For particle sizes below 0.5 mm, Brownian motion becomes significant and can dominate gravity (see Reference 11). At these very small sizes, normal available disengagement calculation methods are not valid.

References

  1. Perry’s Chemical Engineers’ Handbook, 7th ed., P. 6-53.
  2. Handbook of Multiphase Systems, G. Hetsroni (ed), Section 1.3.9, “Hydrodynamics of Drops and Bubbles”, J.R.Grace, M.E.Weber, P.1-204, McGraw-Hill, NY, 1982.
  3. Handbook of Multiphase Sytems, G. Hetsroni (ed), Section 9.4, “Liquid-Liquid Separation”, R.A. Jaisinghani, McGraw-Hill, NY, 1982.
  4. Private Communication, Fluor Corporation, 3/2002.
  5. Handbook of Multiphase Sytems, G. Hetsroni (ed), Chapter 4, “Liquid-Liquid Systems”, J.C. Godfrey and C. Hanson McGraw-Hill, NY, 1982.
  6. Perry’s Chemical Engineers’ Handbook, 7th ed., P. 18-21.
  7. Handbook of Separation Process Technology, R.W. Rousseau (ed.), Chapter 3, “Phase Segregation”, L.J. Jacobs, Jr., W.R. Penney, P.148-156, Wiley & Sons, NY, 1987.

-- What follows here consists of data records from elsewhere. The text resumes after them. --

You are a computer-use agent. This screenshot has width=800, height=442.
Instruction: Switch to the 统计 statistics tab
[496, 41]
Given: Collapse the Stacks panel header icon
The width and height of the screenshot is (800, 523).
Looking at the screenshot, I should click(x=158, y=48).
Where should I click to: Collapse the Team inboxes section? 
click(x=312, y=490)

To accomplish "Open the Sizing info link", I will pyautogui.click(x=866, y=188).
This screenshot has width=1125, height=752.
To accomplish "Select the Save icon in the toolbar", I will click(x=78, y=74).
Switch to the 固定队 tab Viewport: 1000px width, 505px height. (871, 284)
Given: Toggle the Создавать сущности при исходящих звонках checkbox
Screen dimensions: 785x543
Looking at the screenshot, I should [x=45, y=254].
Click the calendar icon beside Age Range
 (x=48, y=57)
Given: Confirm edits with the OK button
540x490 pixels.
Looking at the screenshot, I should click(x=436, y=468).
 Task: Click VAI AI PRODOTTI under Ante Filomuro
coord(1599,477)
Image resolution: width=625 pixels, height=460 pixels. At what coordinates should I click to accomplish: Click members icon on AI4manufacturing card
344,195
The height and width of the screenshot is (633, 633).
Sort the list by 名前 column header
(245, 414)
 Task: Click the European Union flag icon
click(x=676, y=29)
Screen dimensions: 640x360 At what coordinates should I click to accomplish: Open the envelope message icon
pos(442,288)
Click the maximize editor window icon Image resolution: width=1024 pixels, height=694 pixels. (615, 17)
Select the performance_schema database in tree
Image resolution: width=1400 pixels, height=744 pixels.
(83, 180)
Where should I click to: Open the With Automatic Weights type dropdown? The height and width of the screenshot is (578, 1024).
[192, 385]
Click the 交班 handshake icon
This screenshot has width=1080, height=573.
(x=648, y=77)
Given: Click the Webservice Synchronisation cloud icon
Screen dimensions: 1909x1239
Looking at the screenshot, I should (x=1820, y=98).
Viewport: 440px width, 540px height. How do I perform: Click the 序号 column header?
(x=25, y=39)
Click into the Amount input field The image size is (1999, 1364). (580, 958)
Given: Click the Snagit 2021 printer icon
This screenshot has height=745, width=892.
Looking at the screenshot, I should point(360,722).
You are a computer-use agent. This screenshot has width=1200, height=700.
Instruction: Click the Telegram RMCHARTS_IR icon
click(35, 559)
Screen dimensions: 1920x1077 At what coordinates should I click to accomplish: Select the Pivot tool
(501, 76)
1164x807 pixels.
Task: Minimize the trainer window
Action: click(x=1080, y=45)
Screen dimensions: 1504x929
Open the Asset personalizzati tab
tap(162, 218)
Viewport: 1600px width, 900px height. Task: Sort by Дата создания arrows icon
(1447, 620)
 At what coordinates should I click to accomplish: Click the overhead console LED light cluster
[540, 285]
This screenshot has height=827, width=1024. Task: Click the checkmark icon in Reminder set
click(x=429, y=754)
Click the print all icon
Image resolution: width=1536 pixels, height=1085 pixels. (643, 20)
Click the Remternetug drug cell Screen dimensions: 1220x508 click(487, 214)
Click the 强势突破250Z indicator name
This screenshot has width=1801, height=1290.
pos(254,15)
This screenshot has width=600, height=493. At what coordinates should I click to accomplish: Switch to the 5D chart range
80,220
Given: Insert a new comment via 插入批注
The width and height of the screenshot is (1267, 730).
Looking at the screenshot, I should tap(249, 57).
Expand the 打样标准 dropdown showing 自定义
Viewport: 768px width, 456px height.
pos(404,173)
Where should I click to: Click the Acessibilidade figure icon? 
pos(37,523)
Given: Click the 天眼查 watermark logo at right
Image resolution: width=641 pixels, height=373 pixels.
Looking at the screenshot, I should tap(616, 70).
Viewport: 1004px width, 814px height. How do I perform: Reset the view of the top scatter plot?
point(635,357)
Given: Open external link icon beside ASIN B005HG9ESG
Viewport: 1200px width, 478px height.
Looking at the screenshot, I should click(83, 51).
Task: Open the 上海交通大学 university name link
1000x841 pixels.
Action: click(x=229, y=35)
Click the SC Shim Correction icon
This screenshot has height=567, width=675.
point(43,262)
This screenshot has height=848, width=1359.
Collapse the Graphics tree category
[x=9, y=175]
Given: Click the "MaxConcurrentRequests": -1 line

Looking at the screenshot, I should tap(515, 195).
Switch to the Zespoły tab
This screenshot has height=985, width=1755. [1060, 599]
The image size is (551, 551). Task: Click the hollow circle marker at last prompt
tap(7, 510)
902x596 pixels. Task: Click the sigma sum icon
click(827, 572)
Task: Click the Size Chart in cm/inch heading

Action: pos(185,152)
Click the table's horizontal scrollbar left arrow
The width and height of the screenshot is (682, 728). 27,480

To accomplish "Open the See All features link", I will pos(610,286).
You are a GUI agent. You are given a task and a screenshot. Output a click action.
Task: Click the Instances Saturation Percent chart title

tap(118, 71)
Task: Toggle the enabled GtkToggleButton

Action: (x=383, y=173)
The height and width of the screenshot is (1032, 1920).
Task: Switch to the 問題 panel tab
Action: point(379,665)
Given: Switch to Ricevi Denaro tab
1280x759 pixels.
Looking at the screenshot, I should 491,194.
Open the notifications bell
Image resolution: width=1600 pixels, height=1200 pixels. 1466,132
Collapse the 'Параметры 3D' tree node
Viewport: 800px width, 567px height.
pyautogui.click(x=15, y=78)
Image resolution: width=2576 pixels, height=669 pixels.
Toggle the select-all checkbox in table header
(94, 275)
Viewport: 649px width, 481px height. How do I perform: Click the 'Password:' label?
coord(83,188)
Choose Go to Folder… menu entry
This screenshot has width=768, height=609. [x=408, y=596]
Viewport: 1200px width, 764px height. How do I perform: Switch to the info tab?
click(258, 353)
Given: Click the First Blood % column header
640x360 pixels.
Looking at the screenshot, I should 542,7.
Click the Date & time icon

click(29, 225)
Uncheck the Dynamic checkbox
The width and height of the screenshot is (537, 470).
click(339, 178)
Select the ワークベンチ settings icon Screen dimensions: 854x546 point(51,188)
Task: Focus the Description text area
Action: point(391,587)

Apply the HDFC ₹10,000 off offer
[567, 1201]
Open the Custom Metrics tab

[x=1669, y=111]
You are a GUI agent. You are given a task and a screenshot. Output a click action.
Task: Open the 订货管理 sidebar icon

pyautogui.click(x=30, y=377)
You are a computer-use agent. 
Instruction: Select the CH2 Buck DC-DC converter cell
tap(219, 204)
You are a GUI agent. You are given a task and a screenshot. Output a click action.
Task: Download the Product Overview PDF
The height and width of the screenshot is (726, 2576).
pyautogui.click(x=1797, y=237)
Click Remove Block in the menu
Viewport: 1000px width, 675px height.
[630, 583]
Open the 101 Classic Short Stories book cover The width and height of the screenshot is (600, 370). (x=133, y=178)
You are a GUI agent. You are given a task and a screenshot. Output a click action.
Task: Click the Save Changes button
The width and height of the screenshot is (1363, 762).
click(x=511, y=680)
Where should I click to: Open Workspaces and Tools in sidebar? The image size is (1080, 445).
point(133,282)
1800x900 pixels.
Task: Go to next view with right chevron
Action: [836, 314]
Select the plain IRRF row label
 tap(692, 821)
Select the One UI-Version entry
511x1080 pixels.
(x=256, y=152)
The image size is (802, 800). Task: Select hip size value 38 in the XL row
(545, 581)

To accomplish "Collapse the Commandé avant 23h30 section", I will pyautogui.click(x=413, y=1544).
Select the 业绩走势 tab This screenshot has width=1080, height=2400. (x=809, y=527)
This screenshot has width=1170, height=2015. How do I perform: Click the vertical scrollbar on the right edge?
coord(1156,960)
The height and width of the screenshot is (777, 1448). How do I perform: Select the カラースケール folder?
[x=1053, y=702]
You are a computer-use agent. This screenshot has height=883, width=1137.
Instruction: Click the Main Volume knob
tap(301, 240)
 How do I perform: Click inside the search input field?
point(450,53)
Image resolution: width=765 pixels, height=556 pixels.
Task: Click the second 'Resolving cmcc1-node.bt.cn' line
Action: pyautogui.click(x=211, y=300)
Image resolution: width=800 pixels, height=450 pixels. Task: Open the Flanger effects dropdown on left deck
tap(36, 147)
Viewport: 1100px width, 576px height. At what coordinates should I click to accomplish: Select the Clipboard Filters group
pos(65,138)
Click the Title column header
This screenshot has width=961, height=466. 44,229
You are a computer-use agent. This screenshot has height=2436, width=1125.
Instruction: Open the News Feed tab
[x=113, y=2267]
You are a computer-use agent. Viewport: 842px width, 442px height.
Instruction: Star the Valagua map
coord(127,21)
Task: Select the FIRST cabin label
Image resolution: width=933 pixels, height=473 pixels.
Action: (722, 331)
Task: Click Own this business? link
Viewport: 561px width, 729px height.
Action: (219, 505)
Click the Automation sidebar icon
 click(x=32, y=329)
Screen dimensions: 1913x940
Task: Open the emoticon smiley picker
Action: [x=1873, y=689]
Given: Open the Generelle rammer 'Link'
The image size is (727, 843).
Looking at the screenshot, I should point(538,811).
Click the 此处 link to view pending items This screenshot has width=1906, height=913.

  8. Mixing in the Process Industries, 2nd ed., N. Harnby, M.F. Edwards, A.W. Nienow (eds.), Chapter 14, “Dynamics of Emulsification”, D.C. Peters, Butterworth-Heinemann, 1992.
  9. M. Ishii, N. Zuber, “Drag Coefficient and Relative Velocity in Bubbly, Droplet or Particulate Flows,” AIChE Jul, Vol 25, No. 2, p 843, 1979
  10. Perry’s Chemical Engineers’ Handbook, 7th ed., P. 6-52.
  11. Fluidization and Fluid Particle Systems, F.A. Zenz, D.F. Othmer, P. 236, Reinhold Publishing, NY, 1960.
  12. Perry’s Chemical Engineers’ Handbook, 4th ed., P. 21-24.
  13. Perry’s Chemical Engineers’ Handbook, 7th ed., P. 15-32.
  14. K. Rietema, “Science and Technology of Dispersed Two-Phase Systems-I and II”, Chemical Engineering Science, Vol. 37, No. 8, P.1125, 1982.
  15. The Handbook of Fluid Dynamics, R.W. Johnson (ed.), Chapter 18, “Multiphase Flow: Gas / Solid”, C. Zhu, L.S. Fan, CRC Press, NY, 1998.
  16. Flowing Gas-Solid Suspensions, R.G. Boothroyd, Chapter 2, Chapman & Hall Ltd, London, 1971.
  17. GPSA Engineering Databook, 11th ed., Vol. I, Chapter 7, 1998.